Putting On the Brakes

The Hypertext Transfer Protocol (HTTP) forms the foundation for communication between web browsers and web servers. Slowloris [1] initially follows the usual procedure of an HTTP connection, but then disrupts processing of the request by sending an incomplete HTTP request at a very slow speed, as follows: (1) Slowloris uses TCP to open a client connection to the target server; (2) instead of sending a full HTTP request directly to the server, Slowloris begins a request and then continuously, but very slowly, adds headers without ever completing the request; (3) the server fields all of the header data and waits for the request to complete, keeping the connection alive; and finally, (4) because the server can only process a limited number of simultaneous connections, a large number of slow connections render the server unable to accept connections from other clients.

Immune Out of the Box

Not all modern web servers are susceptible to Slowloris attacks. The default configuration of today's most commonly used web server, NGINX, is basically immune, not just because of the settings, but because of the server architecture. NGINX uses an event-oriented asynchronous architecture that, above all, does not maintain a thread to handle each open connection and only needs a minimal amount of memory for each connection.

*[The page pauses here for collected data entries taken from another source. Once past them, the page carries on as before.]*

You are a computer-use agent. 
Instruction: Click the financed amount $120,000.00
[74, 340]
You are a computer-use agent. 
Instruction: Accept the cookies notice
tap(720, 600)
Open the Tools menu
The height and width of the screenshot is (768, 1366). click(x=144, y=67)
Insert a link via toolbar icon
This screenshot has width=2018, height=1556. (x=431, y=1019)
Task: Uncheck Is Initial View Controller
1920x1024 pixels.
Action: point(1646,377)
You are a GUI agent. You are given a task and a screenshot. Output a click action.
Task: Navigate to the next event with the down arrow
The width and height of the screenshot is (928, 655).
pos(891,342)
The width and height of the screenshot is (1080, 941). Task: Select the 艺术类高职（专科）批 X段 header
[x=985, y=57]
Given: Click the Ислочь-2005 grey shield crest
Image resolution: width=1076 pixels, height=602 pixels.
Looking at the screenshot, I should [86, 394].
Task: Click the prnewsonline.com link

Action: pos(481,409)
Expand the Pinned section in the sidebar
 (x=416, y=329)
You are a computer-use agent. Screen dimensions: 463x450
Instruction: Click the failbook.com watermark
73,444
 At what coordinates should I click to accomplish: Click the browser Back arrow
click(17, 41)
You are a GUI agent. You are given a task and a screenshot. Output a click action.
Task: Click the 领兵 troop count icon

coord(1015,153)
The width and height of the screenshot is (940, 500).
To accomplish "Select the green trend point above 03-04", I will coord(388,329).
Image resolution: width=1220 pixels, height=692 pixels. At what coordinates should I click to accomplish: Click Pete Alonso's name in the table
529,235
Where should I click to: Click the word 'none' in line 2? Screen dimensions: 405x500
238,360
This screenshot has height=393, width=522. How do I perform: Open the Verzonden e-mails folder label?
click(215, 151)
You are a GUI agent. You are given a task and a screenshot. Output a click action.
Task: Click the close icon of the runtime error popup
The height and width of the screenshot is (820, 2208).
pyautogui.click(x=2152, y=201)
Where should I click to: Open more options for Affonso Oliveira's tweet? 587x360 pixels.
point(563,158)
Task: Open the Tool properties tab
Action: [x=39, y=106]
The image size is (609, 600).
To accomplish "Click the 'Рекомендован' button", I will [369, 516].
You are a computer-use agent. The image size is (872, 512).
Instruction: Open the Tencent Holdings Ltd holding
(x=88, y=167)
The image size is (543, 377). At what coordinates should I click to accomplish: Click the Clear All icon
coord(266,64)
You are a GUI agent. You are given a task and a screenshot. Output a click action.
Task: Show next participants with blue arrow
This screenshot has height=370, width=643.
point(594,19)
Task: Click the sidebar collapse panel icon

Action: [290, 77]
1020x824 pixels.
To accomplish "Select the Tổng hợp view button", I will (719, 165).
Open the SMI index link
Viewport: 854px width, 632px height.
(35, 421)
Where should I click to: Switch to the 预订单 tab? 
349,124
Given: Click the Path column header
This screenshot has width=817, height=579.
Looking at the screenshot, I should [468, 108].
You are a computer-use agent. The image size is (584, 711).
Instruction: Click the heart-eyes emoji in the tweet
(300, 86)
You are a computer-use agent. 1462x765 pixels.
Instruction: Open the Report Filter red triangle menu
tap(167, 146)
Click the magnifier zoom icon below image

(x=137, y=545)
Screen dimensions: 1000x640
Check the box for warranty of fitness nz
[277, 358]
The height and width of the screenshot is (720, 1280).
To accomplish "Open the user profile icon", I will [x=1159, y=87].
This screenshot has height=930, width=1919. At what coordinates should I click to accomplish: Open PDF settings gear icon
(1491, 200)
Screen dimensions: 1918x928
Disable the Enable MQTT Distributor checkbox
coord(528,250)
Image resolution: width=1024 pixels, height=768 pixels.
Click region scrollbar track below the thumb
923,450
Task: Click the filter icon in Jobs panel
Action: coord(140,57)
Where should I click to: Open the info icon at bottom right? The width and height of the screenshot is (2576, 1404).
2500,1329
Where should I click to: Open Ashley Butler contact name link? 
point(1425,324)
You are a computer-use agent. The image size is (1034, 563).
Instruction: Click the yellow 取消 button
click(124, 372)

The client_header_timeout and client_body_timeout configuration options let you tell NGINX the intervals at which a client needs to send data when opening a connection. If the client fails to keep pace, NGINX responds with a timeout error with HTTP error code 408. However, this also means that you could make the NGINX server even more vulnerable if you configure it incorrectly.

The best-known web server besides Microsoft's Internet Information Server (IIS; which is rarely used and has a market share south of five percent) is the Apache HTTP daemon. By default, Apache keeps established connections open for a long time and maintains a separate process or thread for each request. Whereas the IIS headerWaitTimeout configuration option sets the wait time for header data as a function of how the connection is opened, Apache uses the TimeOut directive to look at the time since the last packet was received [2].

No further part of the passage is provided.